Exploring the interaction of light and matter
Alexey Horlach, who is 24 and from Belarus, came to Technion in the Fall of 2019 to pursue a Master’s degree in Nanotechnology and Nanoscience, later switching to a direct PhD track. Under the guidance of his supervisor, Prof. Ido Kaminer, Alexey is busy conducting ambitious, cutting-edge research on the quantum properties of light.
“The general goal of my research is to investigate the quantum features of light-matter interaction and apply this fundamental research to improve existing measurement techniques,” he explains. “Intriguing quantum properties of light that have been discovered over the past 30 years have found their applications only recently in the fast-growing fields of quantum communication, quantum computing, quantum cryptography, and quantum metrology.”
The primary goal of Alexey’s research is to develop a strong quantum interaction theory in extreme nonlinear optical processes. Quantum light is usually created using lasers with limited intensity to avoid destroying the material. Hoping to overcome this problem, Alexey is exploring the interaction of light and matter using extremely strong electromagnetic fields, in the expectation of obtaining an enhanced quantum light in this way.

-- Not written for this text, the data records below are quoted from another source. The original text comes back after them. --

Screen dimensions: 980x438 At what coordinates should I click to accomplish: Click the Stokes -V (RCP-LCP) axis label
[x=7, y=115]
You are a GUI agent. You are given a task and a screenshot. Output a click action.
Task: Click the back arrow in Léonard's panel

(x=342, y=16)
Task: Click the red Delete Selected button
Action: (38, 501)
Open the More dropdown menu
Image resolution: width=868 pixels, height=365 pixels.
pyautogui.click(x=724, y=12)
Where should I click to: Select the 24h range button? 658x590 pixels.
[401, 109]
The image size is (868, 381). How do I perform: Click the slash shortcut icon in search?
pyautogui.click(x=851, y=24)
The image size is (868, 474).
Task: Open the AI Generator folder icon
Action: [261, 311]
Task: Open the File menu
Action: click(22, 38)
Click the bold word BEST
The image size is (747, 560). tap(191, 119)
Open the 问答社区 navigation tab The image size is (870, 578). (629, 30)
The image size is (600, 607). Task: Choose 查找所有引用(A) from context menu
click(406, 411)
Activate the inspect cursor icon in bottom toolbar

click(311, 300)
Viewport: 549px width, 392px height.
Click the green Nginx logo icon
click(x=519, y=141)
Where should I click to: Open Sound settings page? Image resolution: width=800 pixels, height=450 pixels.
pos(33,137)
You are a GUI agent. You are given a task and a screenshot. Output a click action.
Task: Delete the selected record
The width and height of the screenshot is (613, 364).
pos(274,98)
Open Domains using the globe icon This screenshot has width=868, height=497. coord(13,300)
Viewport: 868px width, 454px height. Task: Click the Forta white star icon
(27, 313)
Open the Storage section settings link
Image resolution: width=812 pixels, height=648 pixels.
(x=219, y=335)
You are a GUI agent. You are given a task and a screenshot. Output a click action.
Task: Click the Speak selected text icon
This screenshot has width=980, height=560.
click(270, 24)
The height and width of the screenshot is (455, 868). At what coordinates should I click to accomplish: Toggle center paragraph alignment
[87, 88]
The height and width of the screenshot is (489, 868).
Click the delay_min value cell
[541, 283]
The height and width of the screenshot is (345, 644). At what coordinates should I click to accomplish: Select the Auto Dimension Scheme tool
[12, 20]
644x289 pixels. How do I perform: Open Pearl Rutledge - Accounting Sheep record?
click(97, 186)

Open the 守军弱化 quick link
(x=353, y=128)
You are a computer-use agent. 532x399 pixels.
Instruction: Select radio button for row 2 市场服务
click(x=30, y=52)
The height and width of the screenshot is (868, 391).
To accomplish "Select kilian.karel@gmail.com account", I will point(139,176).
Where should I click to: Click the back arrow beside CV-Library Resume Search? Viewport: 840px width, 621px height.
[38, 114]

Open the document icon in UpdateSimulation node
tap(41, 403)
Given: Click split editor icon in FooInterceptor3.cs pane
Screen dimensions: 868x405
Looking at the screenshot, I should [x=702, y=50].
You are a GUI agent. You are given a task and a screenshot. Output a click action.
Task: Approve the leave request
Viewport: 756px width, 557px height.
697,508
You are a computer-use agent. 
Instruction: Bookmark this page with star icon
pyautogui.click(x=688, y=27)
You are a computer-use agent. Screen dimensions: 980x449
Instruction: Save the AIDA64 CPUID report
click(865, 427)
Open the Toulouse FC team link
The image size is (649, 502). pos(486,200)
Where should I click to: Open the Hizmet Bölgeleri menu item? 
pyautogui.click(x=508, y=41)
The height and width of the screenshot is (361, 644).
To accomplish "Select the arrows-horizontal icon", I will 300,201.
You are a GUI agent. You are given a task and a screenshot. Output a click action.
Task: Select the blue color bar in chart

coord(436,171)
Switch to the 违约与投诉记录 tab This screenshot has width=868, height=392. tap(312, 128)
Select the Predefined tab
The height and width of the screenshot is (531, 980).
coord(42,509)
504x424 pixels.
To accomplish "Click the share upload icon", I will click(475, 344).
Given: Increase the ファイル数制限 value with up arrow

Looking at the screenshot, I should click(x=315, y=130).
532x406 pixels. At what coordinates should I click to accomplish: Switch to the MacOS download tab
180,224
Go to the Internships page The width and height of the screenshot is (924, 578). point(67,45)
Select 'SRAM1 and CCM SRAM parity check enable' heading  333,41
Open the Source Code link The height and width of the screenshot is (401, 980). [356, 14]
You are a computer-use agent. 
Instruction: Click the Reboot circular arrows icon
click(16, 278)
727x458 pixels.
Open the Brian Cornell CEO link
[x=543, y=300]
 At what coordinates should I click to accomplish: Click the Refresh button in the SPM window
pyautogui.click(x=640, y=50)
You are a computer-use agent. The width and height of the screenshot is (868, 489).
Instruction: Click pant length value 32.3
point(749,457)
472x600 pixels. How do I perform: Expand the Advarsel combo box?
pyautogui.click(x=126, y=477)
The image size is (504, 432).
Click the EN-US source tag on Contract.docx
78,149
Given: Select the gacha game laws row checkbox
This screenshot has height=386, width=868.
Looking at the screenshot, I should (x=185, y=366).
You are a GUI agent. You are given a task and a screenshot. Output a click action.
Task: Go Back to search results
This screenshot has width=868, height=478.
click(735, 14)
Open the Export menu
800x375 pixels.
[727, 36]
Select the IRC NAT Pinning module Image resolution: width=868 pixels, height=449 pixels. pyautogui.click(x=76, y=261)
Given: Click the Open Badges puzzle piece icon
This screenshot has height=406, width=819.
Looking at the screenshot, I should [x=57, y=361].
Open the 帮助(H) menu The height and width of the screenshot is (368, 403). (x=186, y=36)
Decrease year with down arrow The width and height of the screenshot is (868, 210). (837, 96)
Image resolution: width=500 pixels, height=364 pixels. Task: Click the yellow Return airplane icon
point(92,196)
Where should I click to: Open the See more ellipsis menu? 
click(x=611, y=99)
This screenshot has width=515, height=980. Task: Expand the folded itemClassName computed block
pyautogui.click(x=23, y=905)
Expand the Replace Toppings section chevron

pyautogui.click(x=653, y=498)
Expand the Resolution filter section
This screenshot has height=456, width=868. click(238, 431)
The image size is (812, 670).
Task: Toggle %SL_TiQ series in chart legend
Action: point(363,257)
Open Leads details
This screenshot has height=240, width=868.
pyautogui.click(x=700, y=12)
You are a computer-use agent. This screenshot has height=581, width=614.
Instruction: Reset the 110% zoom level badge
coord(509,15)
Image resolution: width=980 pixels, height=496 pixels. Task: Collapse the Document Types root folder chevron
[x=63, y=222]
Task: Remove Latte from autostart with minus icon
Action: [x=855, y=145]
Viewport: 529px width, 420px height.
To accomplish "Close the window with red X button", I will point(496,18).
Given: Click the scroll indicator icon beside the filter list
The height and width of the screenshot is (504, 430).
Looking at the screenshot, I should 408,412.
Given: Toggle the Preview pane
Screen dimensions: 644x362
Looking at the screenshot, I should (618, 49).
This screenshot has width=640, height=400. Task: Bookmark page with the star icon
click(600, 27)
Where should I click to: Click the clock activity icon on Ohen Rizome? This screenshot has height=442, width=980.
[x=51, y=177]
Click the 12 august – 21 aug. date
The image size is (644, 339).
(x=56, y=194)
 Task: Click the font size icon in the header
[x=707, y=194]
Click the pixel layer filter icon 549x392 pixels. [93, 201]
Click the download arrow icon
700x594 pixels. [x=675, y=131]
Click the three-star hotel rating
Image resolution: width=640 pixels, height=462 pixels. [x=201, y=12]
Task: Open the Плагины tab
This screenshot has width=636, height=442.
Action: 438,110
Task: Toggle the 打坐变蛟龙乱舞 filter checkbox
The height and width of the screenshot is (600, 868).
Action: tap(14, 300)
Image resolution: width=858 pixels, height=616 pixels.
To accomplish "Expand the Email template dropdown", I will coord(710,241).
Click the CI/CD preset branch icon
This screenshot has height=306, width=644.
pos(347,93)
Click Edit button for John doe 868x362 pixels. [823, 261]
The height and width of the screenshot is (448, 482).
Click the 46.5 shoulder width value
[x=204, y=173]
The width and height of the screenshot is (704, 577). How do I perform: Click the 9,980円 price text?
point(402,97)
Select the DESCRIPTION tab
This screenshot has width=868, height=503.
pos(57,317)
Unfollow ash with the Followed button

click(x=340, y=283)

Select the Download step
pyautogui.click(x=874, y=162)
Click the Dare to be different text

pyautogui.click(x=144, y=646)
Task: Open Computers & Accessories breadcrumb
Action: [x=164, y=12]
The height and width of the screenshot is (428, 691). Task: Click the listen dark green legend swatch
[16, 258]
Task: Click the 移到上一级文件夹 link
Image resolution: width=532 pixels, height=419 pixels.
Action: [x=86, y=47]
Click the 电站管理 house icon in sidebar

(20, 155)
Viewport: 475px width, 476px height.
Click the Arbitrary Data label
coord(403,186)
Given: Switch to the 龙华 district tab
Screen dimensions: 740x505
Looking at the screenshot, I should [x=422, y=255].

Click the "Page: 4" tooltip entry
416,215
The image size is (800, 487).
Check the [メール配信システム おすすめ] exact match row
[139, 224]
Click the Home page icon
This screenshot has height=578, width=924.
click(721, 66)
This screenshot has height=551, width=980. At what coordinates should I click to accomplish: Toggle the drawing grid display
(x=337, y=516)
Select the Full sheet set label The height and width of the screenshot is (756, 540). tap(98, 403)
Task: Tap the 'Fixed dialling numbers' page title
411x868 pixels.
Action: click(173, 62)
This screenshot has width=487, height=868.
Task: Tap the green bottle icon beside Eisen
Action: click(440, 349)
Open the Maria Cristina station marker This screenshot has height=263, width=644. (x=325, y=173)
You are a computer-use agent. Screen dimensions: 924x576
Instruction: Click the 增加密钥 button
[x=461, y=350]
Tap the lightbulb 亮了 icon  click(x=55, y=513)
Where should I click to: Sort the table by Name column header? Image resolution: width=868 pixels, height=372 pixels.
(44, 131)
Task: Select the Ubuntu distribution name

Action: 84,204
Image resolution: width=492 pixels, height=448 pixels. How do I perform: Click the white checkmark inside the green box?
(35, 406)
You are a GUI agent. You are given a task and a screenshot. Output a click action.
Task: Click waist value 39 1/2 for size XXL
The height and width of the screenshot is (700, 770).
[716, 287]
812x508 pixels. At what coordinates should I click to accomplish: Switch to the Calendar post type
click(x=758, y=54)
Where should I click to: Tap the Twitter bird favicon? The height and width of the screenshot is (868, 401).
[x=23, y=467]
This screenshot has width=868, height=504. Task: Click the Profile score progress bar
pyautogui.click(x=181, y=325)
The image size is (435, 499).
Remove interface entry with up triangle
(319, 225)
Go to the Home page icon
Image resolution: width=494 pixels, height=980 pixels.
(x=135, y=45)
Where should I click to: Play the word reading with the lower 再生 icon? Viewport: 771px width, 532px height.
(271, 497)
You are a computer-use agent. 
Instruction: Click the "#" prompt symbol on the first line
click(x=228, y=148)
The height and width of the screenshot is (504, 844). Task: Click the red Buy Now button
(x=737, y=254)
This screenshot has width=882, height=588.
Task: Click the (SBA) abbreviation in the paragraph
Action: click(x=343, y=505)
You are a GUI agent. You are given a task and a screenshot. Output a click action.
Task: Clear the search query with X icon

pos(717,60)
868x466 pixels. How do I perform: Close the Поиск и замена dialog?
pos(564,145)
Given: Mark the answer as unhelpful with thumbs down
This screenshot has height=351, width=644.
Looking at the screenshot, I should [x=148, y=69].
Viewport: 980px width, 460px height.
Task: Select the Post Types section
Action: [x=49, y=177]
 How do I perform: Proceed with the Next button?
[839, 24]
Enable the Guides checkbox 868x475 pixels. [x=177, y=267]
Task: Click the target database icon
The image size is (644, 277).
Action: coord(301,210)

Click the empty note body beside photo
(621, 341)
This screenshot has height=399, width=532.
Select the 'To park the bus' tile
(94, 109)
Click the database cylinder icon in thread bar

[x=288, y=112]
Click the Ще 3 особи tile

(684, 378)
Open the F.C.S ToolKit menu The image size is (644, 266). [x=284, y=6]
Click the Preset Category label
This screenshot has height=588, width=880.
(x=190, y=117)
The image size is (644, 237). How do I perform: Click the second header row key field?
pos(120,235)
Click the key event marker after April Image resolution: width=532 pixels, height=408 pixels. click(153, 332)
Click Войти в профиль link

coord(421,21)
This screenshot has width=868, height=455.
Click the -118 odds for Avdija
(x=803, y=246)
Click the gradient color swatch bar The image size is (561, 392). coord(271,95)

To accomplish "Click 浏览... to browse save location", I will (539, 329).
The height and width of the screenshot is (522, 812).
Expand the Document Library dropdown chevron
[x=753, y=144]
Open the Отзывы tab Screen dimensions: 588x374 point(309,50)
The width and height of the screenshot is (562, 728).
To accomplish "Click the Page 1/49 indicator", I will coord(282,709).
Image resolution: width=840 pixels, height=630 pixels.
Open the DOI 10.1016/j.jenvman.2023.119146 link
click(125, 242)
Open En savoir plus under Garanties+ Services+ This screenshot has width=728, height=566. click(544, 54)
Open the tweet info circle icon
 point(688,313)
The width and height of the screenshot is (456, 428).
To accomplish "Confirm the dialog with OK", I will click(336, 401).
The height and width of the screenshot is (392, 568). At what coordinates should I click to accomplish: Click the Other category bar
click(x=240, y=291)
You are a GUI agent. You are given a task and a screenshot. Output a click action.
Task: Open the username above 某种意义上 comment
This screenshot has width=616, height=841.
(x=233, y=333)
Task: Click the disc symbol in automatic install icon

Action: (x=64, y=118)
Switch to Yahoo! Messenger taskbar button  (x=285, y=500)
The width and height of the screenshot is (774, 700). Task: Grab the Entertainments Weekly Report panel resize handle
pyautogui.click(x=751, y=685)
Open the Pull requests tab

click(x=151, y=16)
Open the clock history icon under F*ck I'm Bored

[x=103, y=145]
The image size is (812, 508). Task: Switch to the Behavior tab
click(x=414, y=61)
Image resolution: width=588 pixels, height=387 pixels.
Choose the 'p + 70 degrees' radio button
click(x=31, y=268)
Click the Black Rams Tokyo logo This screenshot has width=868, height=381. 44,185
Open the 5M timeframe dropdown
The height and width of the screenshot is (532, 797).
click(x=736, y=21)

“We showed that the quantum correlations created in the matter can be translated to intense laser light of related quantum correlations through the nonlinear light-matter interaction. Thus, we theoretically show the possibility of creating the first-ever realization of intense quantum light.” Although most of his research is theoretical, experimental studies of strong quantum light interaction are being conducted in parallel in Prof. Ido Kaminer’s research group.
The second goal of his research is to characterize the “quantumness” of the created light and how it differs from regular light. Conventional methods for quantum optical measurements (such as superconducting nanowires, silicon photodiodes, etc.) have drawbacks, especially at states of light that involve large numbers of photons and short timescales. Alexey is determined to surmount this hurdle by using an electron microscope where electrons interact with the quantum light, thereby enabling the properties of the quantum light to be reconstructed.
“This constitutes a fundamentally new kind of detector of the quantum nature of light. Our approach promises the best resolution in time of all existing approaches. Moreover, unlike conventional measurement techniques, where light is absorbed by the measurement device, in our technique, we do not destroy the light, and it gives us additional freedom and flexibility in manipulating and measuring the state of light.”
The third and final goal of Alexey’s research is to use the quantum electron interaction to develop a new probe of coherence properties of matter. His research group recently showed how electrons could be used to manipulate qubits and measure their quantum properties. “We found that preparing the free electrons using light pulses before they reach the qubit can enable both reading and writing the state of the qubit at a much higher resolution (in both space and time) than is possible in any other method.”
Horlach is aware that his goals are ambitious, but he echoes the approach expressed by his revered supervisor, Prof. Kaminer, that the objective of all research is to discover small details that can potentially make a large impact.